Ticket sales dive at box office; lowest turnout in 20 years

The Associated Press    This image released by Focus Features shows Sidney Flanigan in a scene from "Never Rarely Sometimes Always." 

NEW YORK — Ticket sales plunged to their lowest levels in at least 20 years at North American movie theaters as the coronavirus pandemic led to one of Hollywood’s worst weekends at the box office.

Receipts totaled about $55.3 million in U.S. and Canada theaters, according to studio estimates Sunday. Not since 2000 has weekend box office revenue been so low, according to data firm Comscore, when $54.5 million in tickets were sold on a quiet September weekend. More people went to the movies the weekend after Sept. 11, 2001.

Disney’s latest release from Pixar, “Onward,” remained the top film, earning $10.5 million in its second weekend. The Christian romance “I Still Believe” from Lionsgate brought in $9.5 million. Sony’s comic-book adaptation “Bloodshot,” with Vin Diesel, grossed an estimated $9.3 million in its debut. The Blumhouse horror satire “The Hunt” opened with $5.3 million.

All of those totals were notably below expectations. Most films last week had aimed to do 25% to 50% better. The weekend’s sales overall were down 45% from the weekend before, according to Comscore.

While this weekend’s crop of films weren’t expected to compete with the same timeframe last year, when “Captain Marvel” was in release, revenue was down 60% from the same weekend last year.

Pixar films virtually always hold well for weeks, but “Onward” dropped 73% from its opening weekend. “The Hunt,” which remounted its release after its debut was canceled last fall following a wave of deadly shootings, had hoped to do twice as well.

Most of Europe’s cinemas have shuttered in recent days, as have theaters in China, India, Lebanon and Kuwait. Those closures have already slashed international grosses. Health officials are urging for those who can stay home to do so, to help stymie the spread of the virus.

But the wide majority of North American theaters remained open for business over the weekend. The continent’s two largest chains, AMC Theaters and Regal Cinemas, said they wouldn’t fill theaters to more than 50% capacity to facilitate social distancing. Others asked moviegoers to leave empty seats around them. All pledged to clean theaters in between screenings.

Other theaters opted to close completely, including many in New York. Of the roughly 5,800 theaters in the United States, about 100 were closed over the weekend.

“It’s so hard to predict how this will play out,” said Paul Dergarabedian, senior media analyst for Comscore. “It’s an ever-changing, ever-evolving situation that the entire world is trying to wrap their minds around. For the short term, obviously there’s an impact.”

For now, it’s likely more theaters will soon close their doors. Over the weekend, cinemas were shuttered in both New Jersey’s Bergen County and Pennsylvania’s Montgomery County after local governments advised closing all entertainment venues.

*Input data*
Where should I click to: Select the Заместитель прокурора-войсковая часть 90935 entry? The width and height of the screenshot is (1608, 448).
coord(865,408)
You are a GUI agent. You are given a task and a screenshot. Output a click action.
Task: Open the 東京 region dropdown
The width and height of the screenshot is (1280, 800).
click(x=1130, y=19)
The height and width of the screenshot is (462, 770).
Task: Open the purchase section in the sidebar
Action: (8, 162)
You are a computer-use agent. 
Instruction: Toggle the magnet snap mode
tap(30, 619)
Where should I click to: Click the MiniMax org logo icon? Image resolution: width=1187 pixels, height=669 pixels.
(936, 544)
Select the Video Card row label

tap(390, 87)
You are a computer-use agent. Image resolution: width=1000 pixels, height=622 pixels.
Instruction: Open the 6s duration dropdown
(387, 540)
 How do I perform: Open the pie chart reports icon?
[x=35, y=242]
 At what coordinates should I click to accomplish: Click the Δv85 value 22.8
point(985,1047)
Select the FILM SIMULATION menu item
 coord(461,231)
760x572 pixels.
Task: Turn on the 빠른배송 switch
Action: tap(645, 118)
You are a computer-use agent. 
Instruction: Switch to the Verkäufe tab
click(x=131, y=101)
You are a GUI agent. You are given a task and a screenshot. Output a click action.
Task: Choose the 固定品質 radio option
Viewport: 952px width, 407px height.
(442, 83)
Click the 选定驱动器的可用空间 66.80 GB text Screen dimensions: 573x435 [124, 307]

*Your objective*
In the box office article, how much did "The Hunt" earn in its opening weekend?

*Result for this task*
$5.3 million